## WORK REQUEST
Only one stretch of the listing below is wanted. Begin at the line that has "The width and height of the screenshot is (793, 351).", stop after the line that has "Task: Click the Buscar VTEX search field", and repeat every line in between exactly.

## INPUT RECORDS
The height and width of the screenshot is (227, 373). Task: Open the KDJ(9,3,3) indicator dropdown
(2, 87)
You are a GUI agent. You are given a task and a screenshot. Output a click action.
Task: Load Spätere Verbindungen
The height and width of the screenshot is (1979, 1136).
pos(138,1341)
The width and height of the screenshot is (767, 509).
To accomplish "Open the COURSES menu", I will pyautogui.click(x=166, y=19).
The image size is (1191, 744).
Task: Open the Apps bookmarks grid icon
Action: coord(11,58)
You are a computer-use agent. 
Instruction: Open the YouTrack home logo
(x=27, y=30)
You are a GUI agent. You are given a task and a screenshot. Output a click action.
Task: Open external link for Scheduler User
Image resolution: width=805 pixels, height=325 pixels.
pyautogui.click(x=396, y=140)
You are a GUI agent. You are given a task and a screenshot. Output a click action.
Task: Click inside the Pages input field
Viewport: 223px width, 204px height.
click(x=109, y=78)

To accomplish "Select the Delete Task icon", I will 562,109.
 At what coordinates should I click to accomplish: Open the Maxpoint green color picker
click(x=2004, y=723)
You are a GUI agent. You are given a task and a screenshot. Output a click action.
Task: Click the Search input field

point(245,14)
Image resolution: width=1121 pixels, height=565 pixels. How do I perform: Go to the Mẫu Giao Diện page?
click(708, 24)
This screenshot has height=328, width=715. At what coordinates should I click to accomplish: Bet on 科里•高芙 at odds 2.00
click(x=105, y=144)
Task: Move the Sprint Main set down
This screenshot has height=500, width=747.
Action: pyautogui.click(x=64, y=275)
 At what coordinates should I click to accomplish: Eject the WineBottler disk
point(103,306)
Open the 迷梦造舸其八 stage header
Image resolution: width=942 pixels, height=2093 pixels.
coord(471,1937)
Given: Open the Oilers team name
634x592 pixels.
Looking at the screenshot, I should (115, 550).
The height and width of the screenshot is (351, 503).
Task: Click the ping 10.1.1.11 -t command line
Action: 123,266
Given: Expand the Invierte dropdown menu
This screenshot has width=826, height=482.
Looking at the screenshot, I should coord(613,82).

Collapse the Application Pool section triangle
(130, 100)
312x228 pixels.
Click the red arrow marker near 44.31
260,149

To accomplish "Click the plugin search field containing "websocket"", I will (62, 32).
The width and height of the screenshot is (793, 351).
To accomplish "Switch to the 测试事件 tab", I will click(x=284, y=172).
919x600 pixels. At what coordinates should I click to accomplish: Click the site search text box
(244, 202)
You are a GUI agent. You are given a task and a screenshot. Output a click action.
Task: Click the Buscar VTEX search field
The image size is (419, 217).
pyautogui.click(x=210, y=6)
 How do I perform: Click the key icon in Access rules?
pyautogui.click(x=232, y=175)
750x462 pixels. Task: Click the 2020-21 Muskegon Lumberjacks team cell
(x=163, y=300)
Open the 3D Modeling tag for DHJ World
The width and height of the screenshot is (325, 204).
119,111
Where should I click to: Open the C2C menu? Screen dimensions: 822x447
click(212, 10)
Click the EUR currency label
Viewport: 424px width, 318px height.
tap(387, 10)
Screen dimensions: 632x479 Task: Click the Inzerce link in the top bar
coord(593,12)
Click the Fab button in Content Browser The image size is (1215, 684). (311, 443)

## REPLY
The width and height of the screenshot is (793, 351).
To accomplish "Switch to the 测试事件 tab", I will click(x=284, y=172).
919x600 pixels. At what coordinates should I click to accomplish: Click the site search text box
(244, 202)
You are a GUI agent. You are given a task and a screenshot. Output a click action.
Task: Click the Buscar VTEX search field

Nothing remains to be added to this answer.